В прошлое воскресенье он вдруг сделал широкий жест: при его ограниченных средствах заказал пир по случаю сдачи экзаменов и меня с мамой потащил в Манхэттен, в дорогой ресторан, и велел заказывать все, что душа просит, не заглядывая в цены. Он был весел, захмелел. Громко смеялся. Обнимал то маму, то меня, а потом обеих вместе. Своими сильными ручищами с морской татуировкой. Мы с мамой разомлели от вкусной еды, вина и его объятий, от которых у нас чуть не трещали кисточки. Потом он танцевал. Боже, как красиво он танцевал! Большой, тяжелый, он двигался в танце вкрадчиво и грациозно, как сильный упругий зверь. И смеялся во весь рот, обнажая крепкие, желтые от курения зубы, с острыми клыками внизу. Танцевал он с мамой и со мной по очереди. Я от волнения сбивалась с такта, путалась у него в ногах и головой утыкалась ему в грудь.

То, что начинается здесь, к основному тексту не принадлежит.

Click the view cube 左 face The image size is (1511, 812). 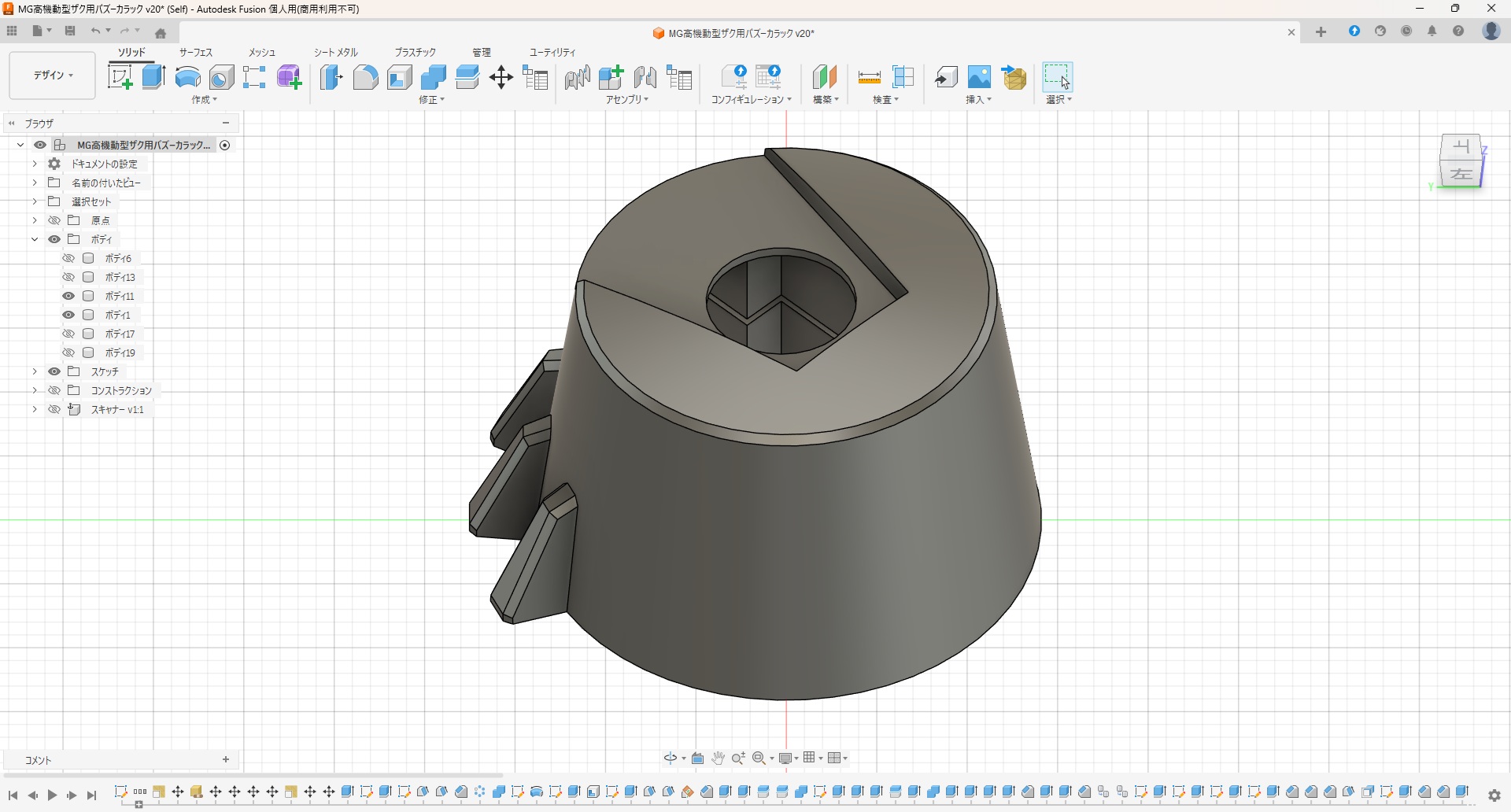[1461, 175]
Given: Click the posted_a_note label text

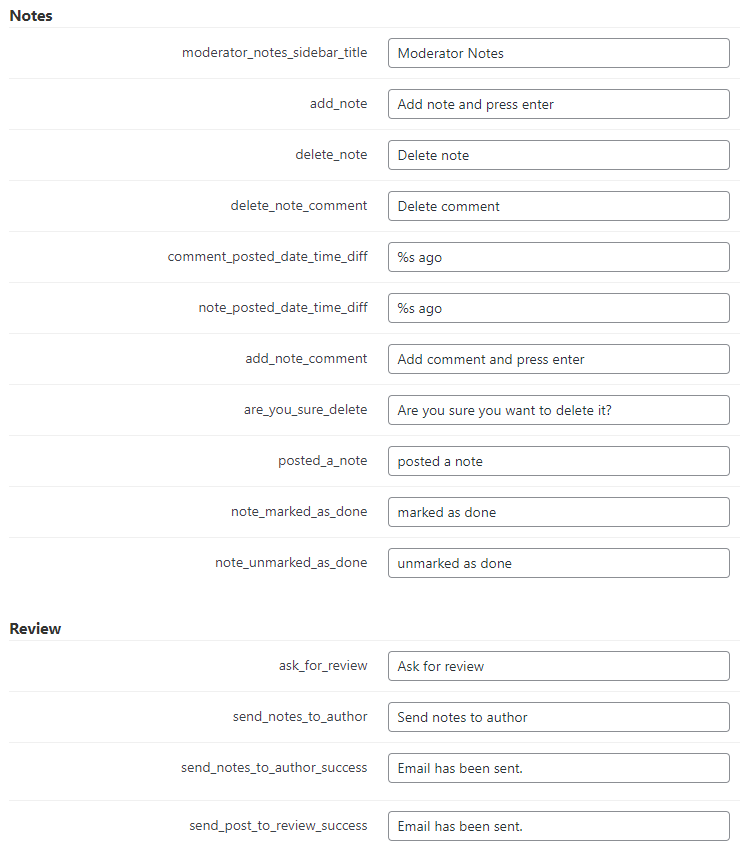Looking at the screenshot, I should point(323,461).
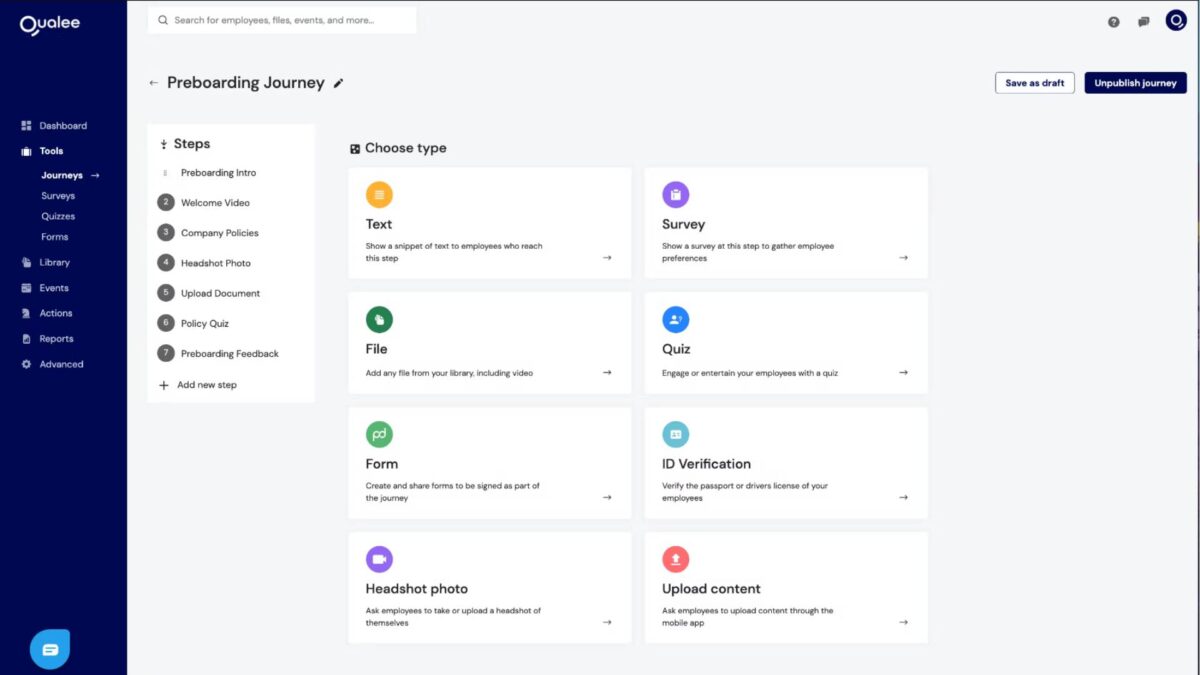Click the Quiz type icon
Viewport: 1200px width, 675px height.
tap(676, 318)
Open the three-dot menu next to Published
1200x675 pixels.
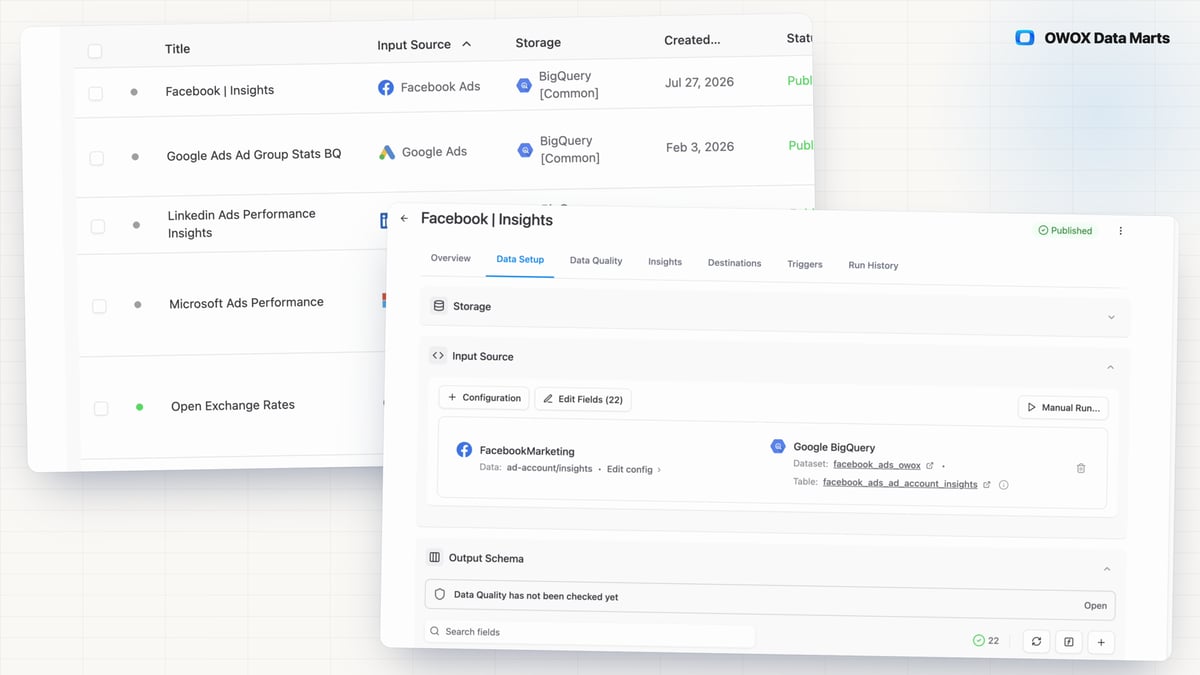(1120, 231)
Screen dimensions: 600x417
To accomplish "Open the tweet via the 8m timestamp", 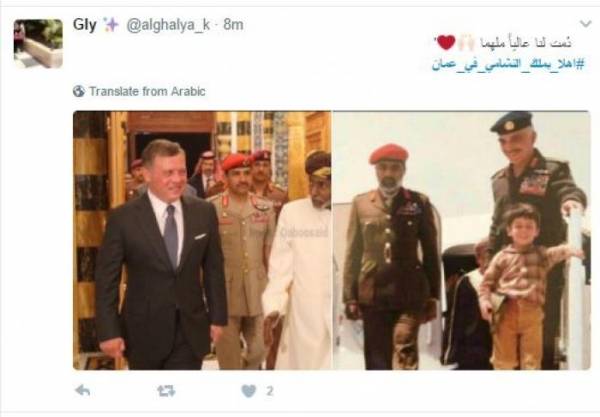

– Не бодайся! – хохотал он, легко отстраняя меня от себя и толчком руки заставляя меня выделывать сложные фигуры.
Ресторан был греческий, и, когда оркестр заиграл «Сиртаки», он показал такой класс в танце, что все отступили к столикам и ему одному отдали все пространство, а носатые греки бешено хлопали в ладоши и с уважением кивали друг другу, кидая на пляшущего Б.С. восхищенные взгляды.
Кто мог подумать тогда, что это был прощальный пир? Что мы с мамой вдруг останемся одни…
Мама взахлеб рыдала, выплакивала мне свое горе. А кому я могла выплакать свое? Ведь я осиротела. Отныне и навсегда я останусь с пустой, разбитой душой. Одна на всем белом свете. Мама не в счет. Я уже не ребенок. Я – одинокая, брошенная женщина.